I recently began my seventh year at Connected. In that time I’ve worked on more projects I can remember, many of them redesigns of existing websites. I love building a new site from scratch, it allows me to create a structure that makes sense to us and also gives me the chance to flex my CSS muscles and apply some fancy new techniques. While I love seeing new designs arrive and getting my fingers dirty with some code, I sometimes wonder if a full redesign is required?
Redesigning a site can be risky. On a large site, regular users become accustomed to how it works, they develop their own behaviour patterns and ways of doing things. A major design overhaul could demolish these patterns for users and put them off coming back to the site as often. Facebook has fallen foul to this a number of times, had it not been for it’s millions of users willing to put in the time to relearn the system, it could have proved fatal for them.

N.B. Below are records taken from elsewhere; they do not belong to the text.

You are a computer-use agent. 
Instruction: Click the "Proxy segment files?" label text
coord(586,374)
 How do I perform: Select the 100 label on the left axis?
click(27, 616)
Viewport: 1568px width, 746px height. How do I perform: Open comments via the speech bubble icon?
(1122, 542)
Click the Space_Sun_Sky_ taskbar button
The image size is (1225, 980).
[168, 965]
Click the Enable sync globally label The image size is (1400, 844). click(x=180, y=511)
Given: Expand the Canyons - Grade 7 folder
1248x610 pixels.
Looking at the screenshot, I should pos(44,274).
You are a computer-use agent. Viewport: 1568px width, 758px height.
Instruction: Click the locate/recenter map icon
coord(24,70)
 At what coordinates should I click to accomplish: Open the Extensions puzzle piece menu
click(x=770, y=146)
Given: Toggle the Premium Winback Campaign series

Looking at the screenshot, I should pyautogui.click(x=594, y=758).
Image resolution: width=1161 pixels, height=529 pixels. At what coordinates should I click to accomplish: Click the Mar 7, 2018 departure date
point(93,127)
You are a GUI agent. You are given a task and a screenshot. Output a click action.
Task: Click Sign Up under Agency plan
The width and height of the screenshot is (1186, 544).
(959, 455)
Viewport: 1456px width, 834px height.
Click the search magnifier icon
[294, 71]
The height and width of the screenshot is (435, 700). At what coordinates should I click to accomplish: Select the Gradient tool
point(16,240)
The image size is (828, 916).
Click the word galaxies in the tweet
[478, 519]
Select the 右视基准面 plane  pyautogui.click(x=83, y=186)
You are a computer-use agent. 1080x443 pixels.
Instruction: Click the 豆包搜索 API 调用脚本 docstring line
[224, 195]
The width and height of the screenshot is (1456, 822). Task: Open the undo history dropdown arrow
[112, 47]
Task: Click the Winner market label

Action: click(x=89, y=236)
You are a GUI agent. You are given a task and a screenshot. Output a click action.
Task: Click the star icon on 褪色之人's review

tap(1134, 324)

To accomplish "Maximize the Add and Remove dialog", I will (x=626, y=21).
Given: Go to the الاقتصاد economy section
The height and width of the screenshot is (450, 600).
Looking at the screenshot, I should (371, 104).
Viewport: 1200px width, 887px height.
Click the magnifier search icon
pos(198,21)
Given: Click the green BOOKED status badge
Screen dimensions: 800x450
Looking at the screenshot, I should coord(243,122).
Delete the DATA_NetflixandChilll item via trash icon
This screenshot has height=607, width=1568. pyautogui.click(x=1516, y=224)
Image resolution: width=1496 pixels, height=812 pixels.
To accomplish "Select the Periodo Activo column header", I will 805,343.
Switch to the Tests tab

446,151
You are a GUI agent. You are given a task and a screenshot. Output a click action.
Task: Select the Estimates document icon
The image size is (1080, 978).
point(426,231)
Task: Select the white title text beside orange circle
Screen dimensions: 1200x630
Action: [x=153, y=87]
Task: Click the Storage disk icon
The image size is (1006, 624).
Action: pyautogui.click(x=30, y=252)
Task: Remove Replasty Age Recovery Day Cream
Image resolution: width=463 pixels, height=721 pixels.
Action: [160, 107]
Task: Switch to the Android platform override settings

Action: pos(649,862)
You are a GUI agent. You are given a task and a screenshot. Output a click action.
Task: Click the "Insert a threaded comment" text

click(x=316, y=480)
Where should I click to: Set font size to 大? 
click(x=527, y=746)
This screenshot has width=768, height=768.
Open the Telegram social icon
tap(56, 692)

Make small changes to improve the bigger picture
Imagine you’re driving to work and you hit a pothole, then imagine the pothole could be corrected overnight as if by magic, without the need for traffic cones and workmen. The next day, you drive down that stretch of road and, whether you notice or not, the road just seems better than before. To put it simply, rather than ripping up an entire stretch of road and relaying it, creating confusing diversions and inconvenience to the end user (or the driver in this case), solve the smaller problems individually and the user journey can continue uninterrupted whilst being improved at the same time.
We’re big believers in A/B testing and over the years we’ve performed hundreds, maybe thousands of tests on many client sites. In my experience, changing smaller sections of a site have made a much bigger difference than making big sweeping alterations. Experiment with different words on your form submit buttons or make your primary cta look more enticing, encouraging your user to make an action.
Making small improvements to your site over time can reap huge benefits.